The current zoning allows for a maximum of eight stories for this site which is located at 432-438 East 14th Street. When the project was first announced towards the end of 2014, it was set to be an eight-story building with 114 apartments targeted towards millenials.
But once the post office building was demolished, and Benenson Capital Partners and Mack Real Estate Group started work at the site, construction costs escalated due to the soil and groundwater at the property, according to DNAinfo.
They changed course and instead decided to erect a 12-story building that would bring 155 apartments (31 affordable units) to the East Village. Local residents were not happy and said the project was totally out of context with the neighborhood. Over 300 letters from residents made their way to the Board of Standards and Appeals, where the developers were seeking a zoning variance for their project. The Board seemed to agree with the residents’s assessment earlier this year.

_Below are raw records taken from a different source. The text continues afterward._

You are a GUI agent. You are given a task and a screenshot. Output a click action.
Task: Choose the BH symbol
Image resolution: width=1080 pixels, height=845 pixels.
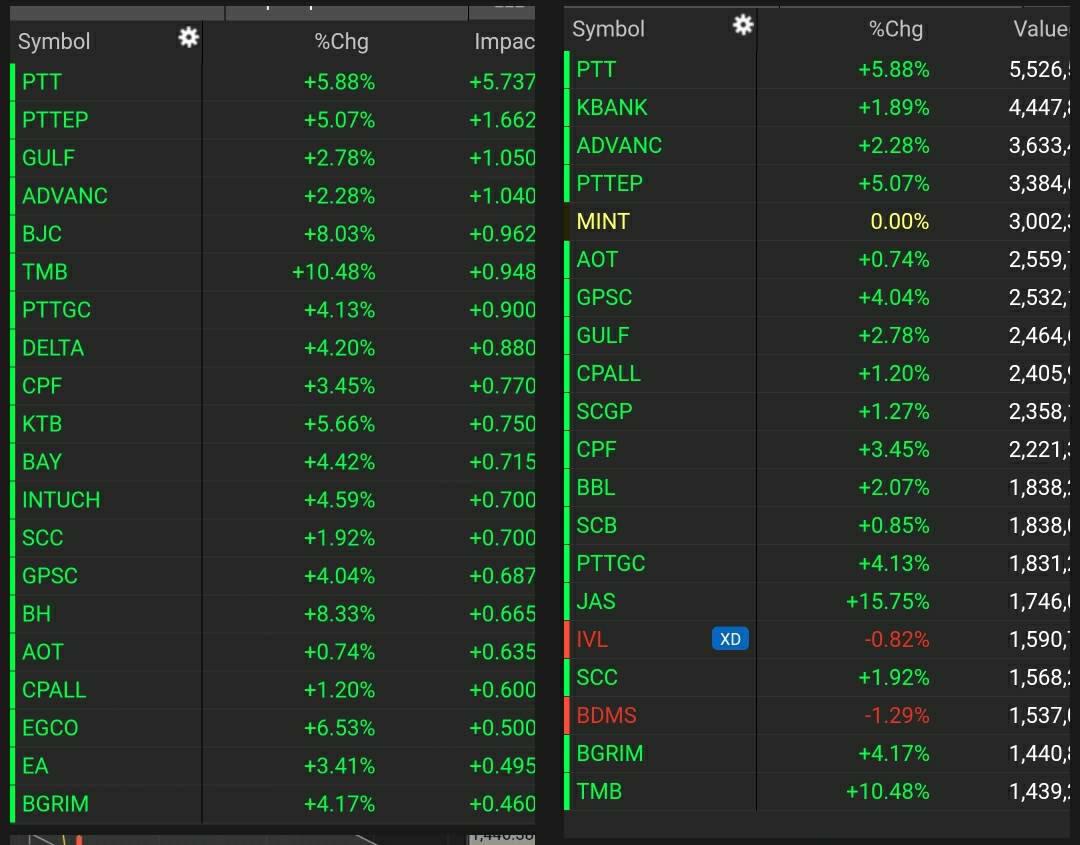click(37, 614)
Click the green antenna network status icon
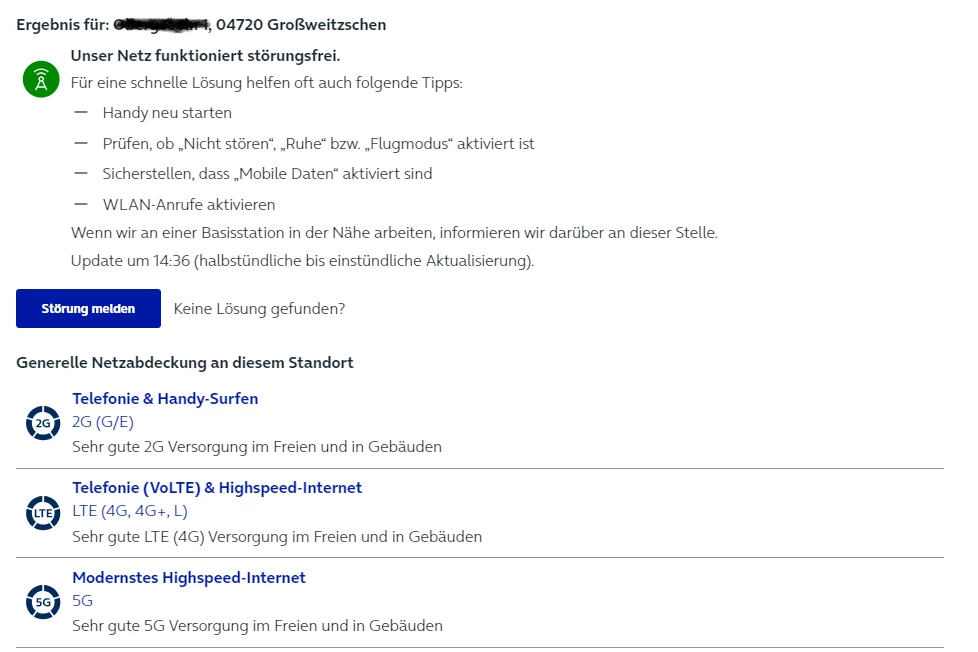The image size is (978, 652). 41,80
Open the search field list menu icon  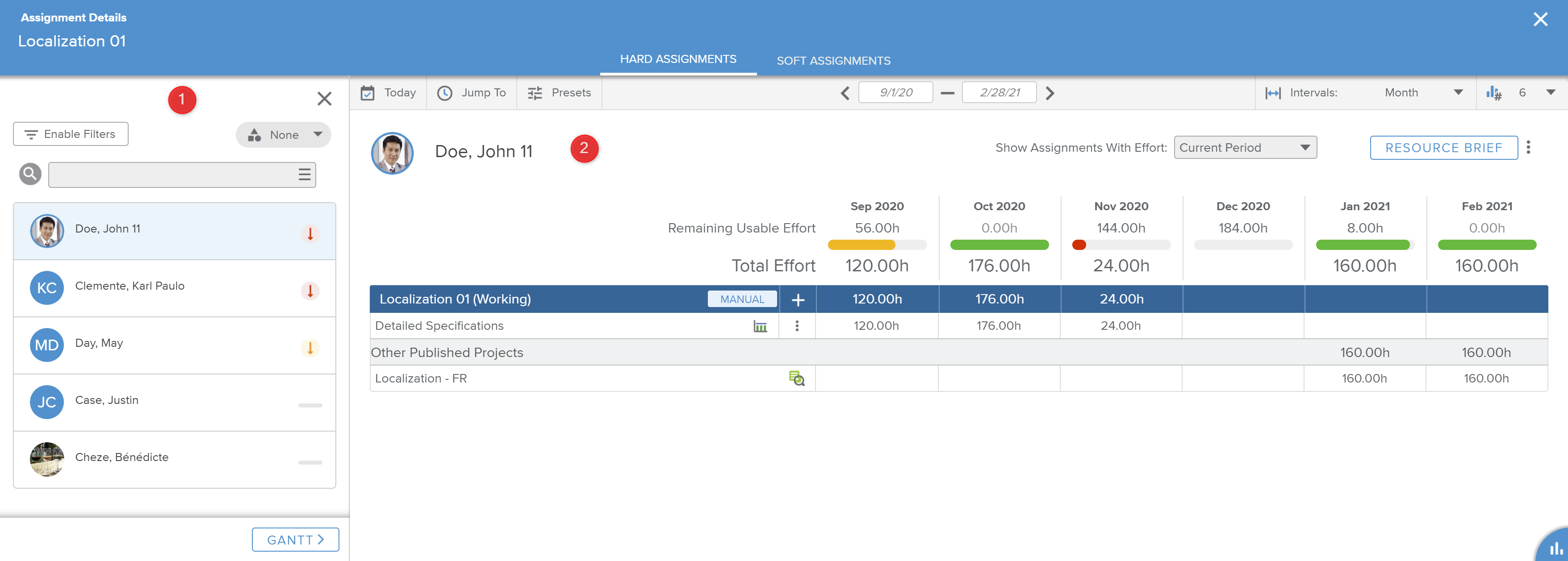tap(304, 175)
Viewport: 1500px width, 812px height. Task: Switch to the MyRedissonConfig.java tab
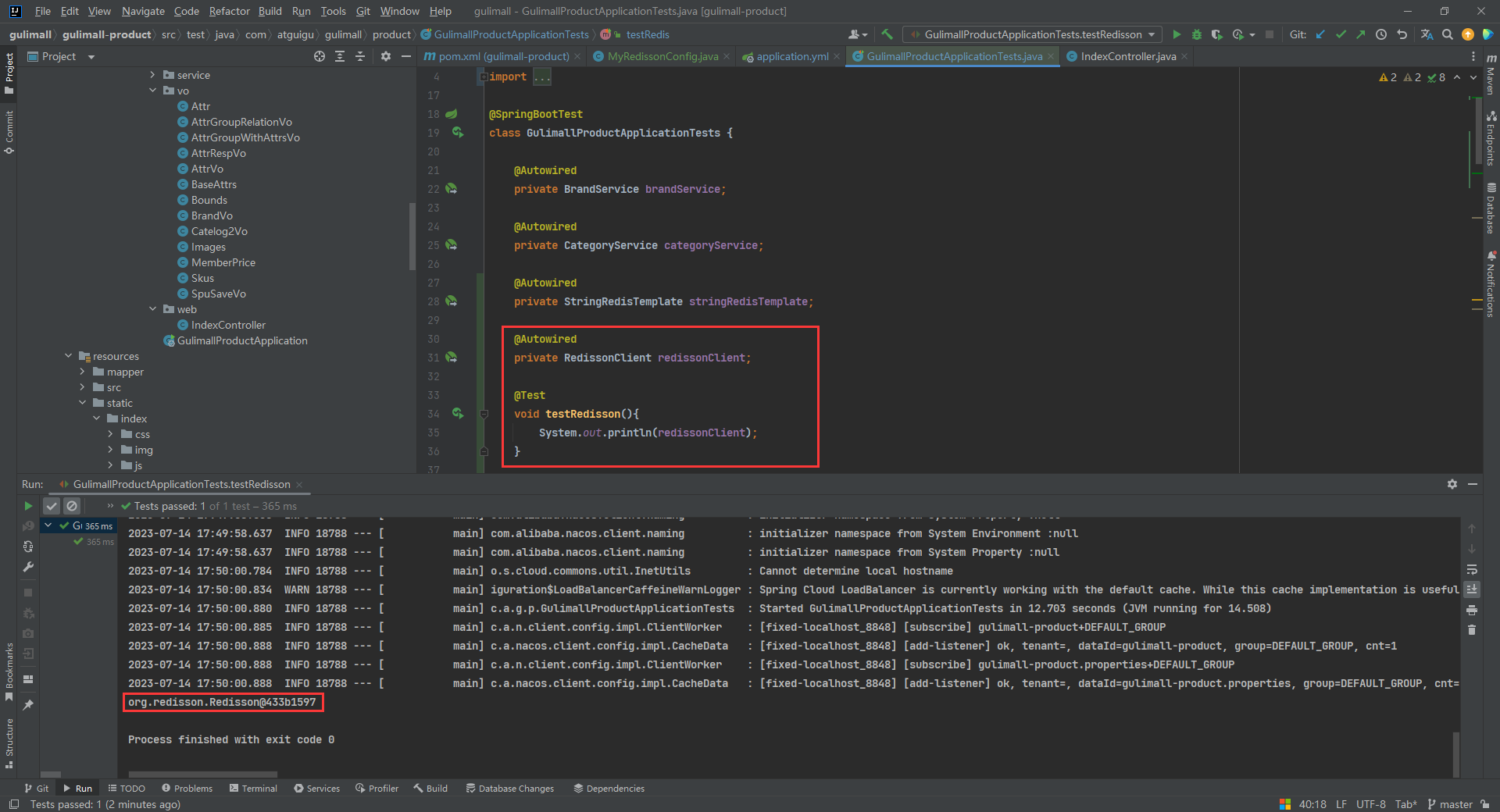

Now the developers have decided to scale it down a little and build a nine-story building with 130 apartments—26 of which would be affordable units. That’s only a floor higher than the zoning allows, and the developers say the nine-story part of the structure will front on East 14th Street, whereas the section overlooking East 13th Street would be eight stories tall.
The developers had pointed to taller buildings in Stuyvesant Town to justify the height of their building. Local residents are still unhappy, according to DNAinfo, and said using Stuyvesant Town as an example was unfair. The BSA will hear this proposal on March 28.